FDA grants emergency approval to experimental COVID-19 antibody therapy
The U.S. Food and Drug Administration (FDA) has just approved the first coronavirus-specific antibody treatment for moderate cases of COVID-19. The focused Emergency Use Authorization (EUA) is aimed at newly diagnosed infections at the highest risk of progressing to severe disease.
Back in early October monoclonal antibody therapies hit the mainstream after Donald Trump touted them as a “cure” and primarily responsible for his rapid recovery from COVID-19. Now, the FDA has formally issued an EUA allowing specific patients access to one of these experimental antibody therapies in development.
The newly announced FDA approval is not for the Regneron antibody therapy Donald Trump was administered, but instead it focuses on bamlanivimab, a different investigational antibody developed by pharmaceutical company Eli Lilly.

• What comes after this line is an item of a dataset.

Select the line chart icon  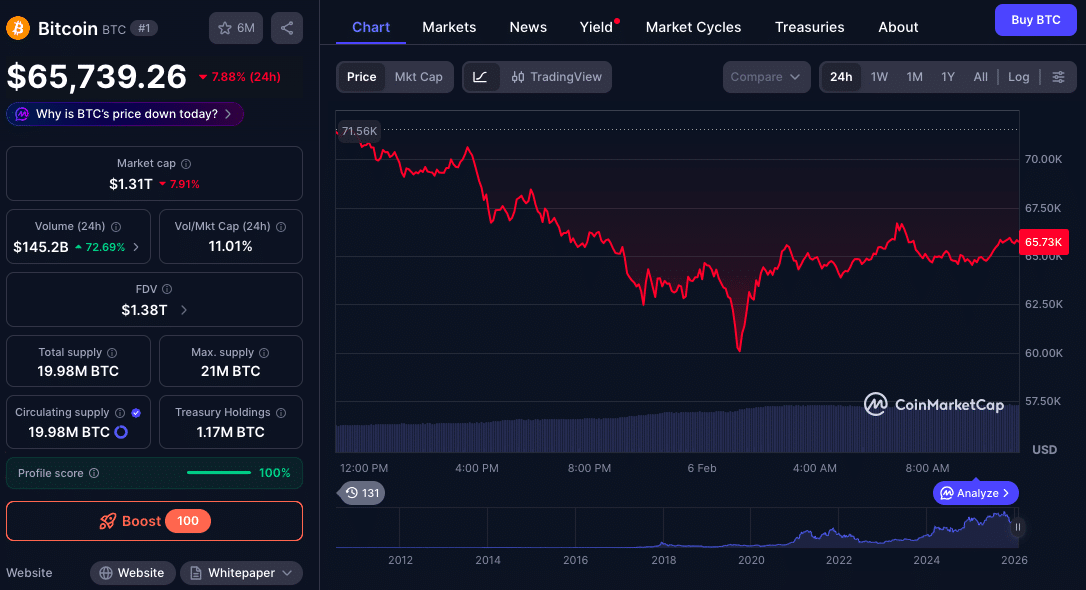[478, 77]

“Monoclonal antibodies are laboratory-made proteins that mimic the immune system’s ability to fight off harmful antigens such as viruses,” the FDA explains in its EUA announcement. “Bamlanivimab is a monoclonal antibody that is specifically directed against the spike protein of SARS-CoV-2, designed to block the virus’ attachment and entry into human cells.”
This FDA authorization is based on Phase 2 trial data showing bamlanivimab reduces disease severity and rates of hospitalization in patients if administered early in the course of the disease. Importantly, the FDA notes that bamlanivimab is not a treatment for severe hospitalized patients, and trial indications suggest these kinds of monoclonal antibody therapies may worsen outcomes if administered to patients in later stages of the disease.
The EUA issued by the FDA is clear in stating bamlanivimab is only approved for use in patients over the age of 12 and at a high risk of severe disease. The approval is also limited to those patients at the very earliest stages of the disease. Eli Lilly suggests the treatment should be administered as soon as possible after a positive COVID-19 test, and no later than 10 days after symptoms have appeared.
"The BLAZE-1 data show bamlanivimab, when given early in the disease course, may help patients clear the virus and reduce COVID-related hospitalizations, supporting our belief that neutralizing antibodies can be an important therapeutic option for patients fighting this virus," says Daniel Skovronsky, Lilly's chief scientific officer in a statement.
Patrizia Cavazzoni, acting director of the FDA’s Center for Drug Evaluation and Research, notes this EUA is a temporary approval. Clinical trials are still ongoing and formal approval processes will evaluate broader data as it becomes available.
“The FDA’s emergency authorization of bamlanivimab provides health care professionals on the frontline of this pandemic with another potential tool in treating COVID-19 patients,” says Cavazzoni. “We will continue to evaluate new data on the safety and efficacy of bamlanivimab as they become available.”
Eli Lilly say 300,000 doses of bamlanivimab have already been made available to the US government for immediate distribution across the country. Another one million doses should be available to the rest of the world by the end of 2020 with manufacturing expanding in early 2021.